(Anyone?) question: Can I update my model structure (not the trainable parameters) during the training process?

Hi there,
I want to know if I can change the model structure during the training. I know there are trainable parameter that get updated every backward propagation, and that’s not what I am asking.

So for example, I have a initial model with a nn.conv2d with input size of (1, 3,11,22) and one nn.linear(11,22), however during the training I find that some feature is not important or pure noise, so I need to change my nn.linear to (9,22).

Basically, I want the model update the structure itself so the model after the training might total different than the initial one. It will getting more efficient by updating itself during the training by focus more on important feature rather than noise.

But the auto machine learning is another story which I think it’s total different strategy.
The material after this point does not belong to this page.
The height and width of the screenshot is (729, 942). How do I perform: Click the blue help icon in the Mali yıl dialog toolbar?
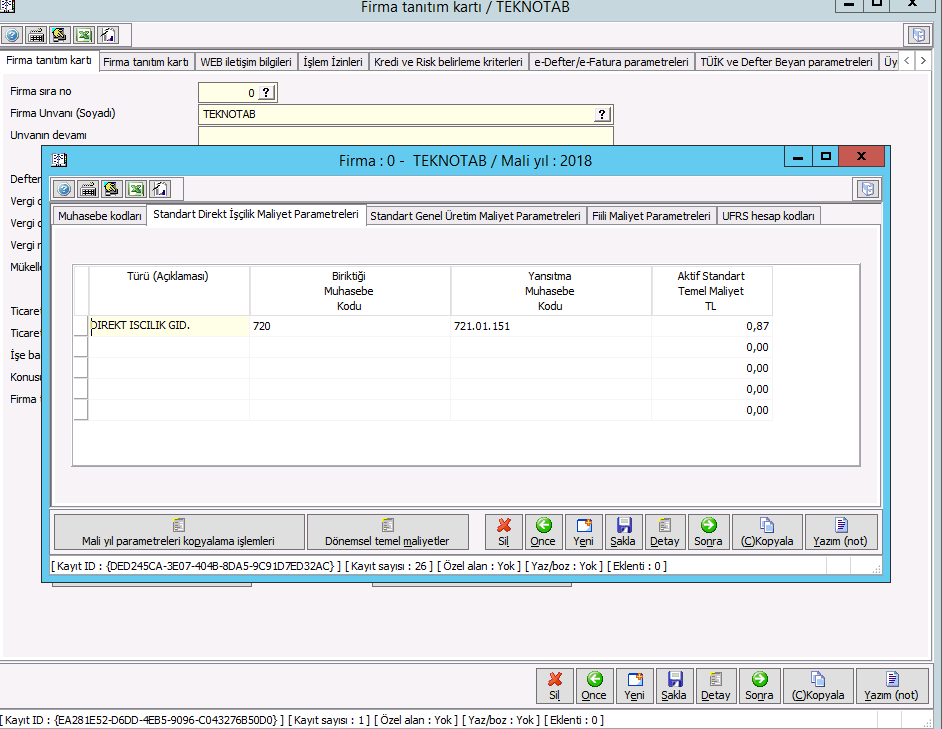(x=64, y=189)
Here I just want to some minor adjust to the model without autoML.
Thanks for any advise.

Yes, you can create new nn.Parameters after each iteration manually.
However, you would need to pass these new parameters to the optimizer again, so that they’ll be updated. In case the optimizer has internal states, you could also try to reuse (some) of them or let the optimizer just create new ones for the new parameter.
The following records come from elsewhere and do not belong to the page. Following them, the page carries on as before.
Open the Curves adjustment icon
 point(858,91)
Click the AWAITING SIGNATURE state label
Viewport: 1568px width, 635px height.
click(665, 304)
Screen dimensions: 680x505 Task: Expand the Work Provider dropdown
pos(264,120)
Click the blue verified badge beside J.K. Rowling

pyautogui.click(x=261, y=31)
Also, you would have to come up with a strategy to change the parameters. I.e. you could slice the weight matrix or reduce it in any other way (e.g. mean) to decrease the features and you could e.g. concatenate a randomly initialized tensor to the weight matrix to increase the size of the weight matrix.
Note that changing the out_features of one layer would also need changes in the subsequent layer in its in_features (and thus also internal parameters).

Given that, it might be easier to use the functional API and work directly with all parameters.
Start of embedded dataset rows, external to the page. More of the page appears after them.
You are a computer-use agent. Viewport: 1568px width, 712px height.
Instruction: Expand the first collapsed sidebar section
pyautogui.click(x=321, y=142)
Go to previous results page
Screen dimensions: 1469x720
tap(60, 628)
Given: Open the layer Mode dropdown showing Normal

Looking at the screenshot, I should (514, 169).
Thanks for the answer. I have think of that and it sounds very error prone.
In order to train the existing parameter after the adjustment you have to keep the right parameter and prune the unnecessary one. I haven’t try yet, but considering the large training epoch and so the number of adjustment need to make, it’s very likely to keep the wrong parameter in the next train.
I personally think adjust model in real time is very agile and should be a demanding feature, so I wonder if there are any best practice or framework already address this?